My fellow carbon-based lifeforms: we stand here today with an understanding of the universe that our fathers and forefathers could only imagine at. With the technology of today we have come to realize some amazing things about this world, the area of space around it, and even to the depth of matter itself. Find below but three issues that came to press today.
Some Dinosaurs Were Red-Headed Stepchildren
Paleontologists from China and the UK have examined the melanosomes locked into a 125-million-year-old fossil and have determined that it had what the BBC article about the discovery term, “ginger feathers.” The red-headed “Mohicaned” Sinosauropteryx lived during the Cretaceous period, was roughly the size of a turkey, and ate reptiles smaller than itself. Though the discovery should theoretically be a great set-up for jokes about red-heads and extinction, these creatures actually strengthen the theory that birds evolved from theropods, a group which Sinosauropteryx belongs to. Why there are no orange-mohawked birds around today is proof that evolution does have a softer side.
As far as the BBC goes, terming the feathers as “ginger,” I’d be careful, or else they may have Tim Minchin after them.
NASA Gets Funding (Sort Of)
As The New York Times reports, President Obama will announce on Monday that NASA’s budget will see a $6 million influx, giving them $100 million between 2011 and 2015 fiscal years. Except that most of the money will be going to commercial companies, effectively shutting down the Ares 1 project NASA’s been working on for the past four years. Despite, as we’ve reported previously, the rocket has been esteemed a success by NASA brass but was doomed to fail without an influx of cash money, which is apparently going to others. This passage towards to the commercial groups sounds kinda like a crazy Brit has been whispering in the President’s ear.
The switch to commercial delivery to the International Space Station for American scientists effectively puts the kibosh on aspirations of returning to the moon by 2020 (or ever). This is slightly disappointing to me considering I’ve always wondered what moon water tastes like. I guess I’ll never know, but with enough green I can get a trip to the ISS!

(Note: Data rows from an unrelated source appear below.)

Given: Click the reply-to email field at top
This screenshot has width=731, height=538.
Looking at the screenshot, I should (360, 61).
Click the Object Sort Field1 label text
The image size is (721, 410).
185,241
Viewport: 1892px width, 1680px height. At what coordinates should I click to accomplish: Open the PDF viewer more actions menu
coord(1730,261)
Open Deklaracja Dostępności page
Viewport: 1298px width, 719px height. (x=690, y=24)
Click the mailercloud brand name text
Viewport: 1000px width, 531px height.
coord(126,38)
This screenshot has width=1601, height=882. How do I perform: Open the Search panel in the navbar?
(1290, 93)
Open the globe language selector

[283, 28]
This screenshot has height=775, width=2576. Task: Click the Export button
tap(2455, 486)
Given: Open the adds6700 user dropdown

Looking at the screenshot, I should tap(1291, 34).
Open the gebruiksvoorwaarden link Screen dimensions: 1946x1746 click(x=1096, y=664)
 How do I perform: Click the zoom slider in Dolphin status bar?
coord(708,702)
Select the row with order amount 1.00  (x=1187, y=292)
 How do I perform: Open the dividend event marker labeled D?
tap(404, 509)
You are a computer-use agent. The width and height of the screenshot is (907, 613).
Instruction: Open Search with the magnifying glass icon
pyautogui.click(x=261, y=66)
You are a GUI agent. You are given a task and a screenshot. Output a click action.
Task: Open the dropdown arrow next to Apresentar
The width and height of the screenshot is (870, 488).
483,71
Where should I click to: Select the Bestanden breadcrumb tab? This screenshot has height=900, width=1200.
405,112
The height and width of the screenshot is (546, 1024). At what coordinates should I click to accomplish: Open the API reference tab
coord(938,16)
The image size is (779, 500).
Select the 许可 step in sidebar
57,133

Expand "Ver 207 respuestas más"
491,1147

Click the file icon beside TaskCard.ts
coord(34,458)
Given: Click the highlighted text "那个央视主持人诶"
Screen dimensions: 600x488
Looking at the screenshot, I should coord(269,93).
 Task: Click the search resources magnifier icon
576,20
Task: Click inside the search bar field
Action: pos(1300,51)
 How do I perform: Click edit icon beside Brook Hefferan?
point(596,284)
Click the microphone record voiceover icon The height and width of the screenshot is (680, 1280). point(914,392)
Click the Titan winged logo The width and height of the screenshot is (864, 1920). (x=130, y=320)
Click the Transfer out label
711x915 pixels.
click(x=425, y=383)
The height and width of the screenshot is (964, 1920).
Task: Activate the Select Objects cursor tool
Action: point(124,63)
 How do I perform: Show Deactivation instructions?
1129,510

Universe Thirty-Times More of a Geezer Than Initially Presumed
Turns out this article couldn’t have hit at a better time, because who knows how much longer the universe will be a state after all. PHD student Chas Egan and Dr. Charles Lineweaver of the Australian National University have re-computed the entropy rate to take into account super-massive black holes and have found that the universe is 30x more banged up than initially thought, Popular Science reports. As Dr. Lineweaver puts it, in a very Australian and at times understated way: “Contrary to common opinion, the maintenance of all the complicated structures we see around us – galaxies, stars, hurricanes and kangaroos [I see no kangaroo around me -Ed.]– have the net effect of increasing the disorder and entropy of the universe. But to be fair, their contributions are negligible compared to the entropy of super-massive black holes.”
To say that kangaroos have less entropic effects than a black hole is like saying that my flatulence produces less gust than a tornado. Moving on. The two discovered that super-massive black holes not only have risen the rate of entropy, but have done so exponentially, leading them to their next step: trying to figure out specifically how much longer the universe has. I for one hope it’s after the pro-life Superbowl ads.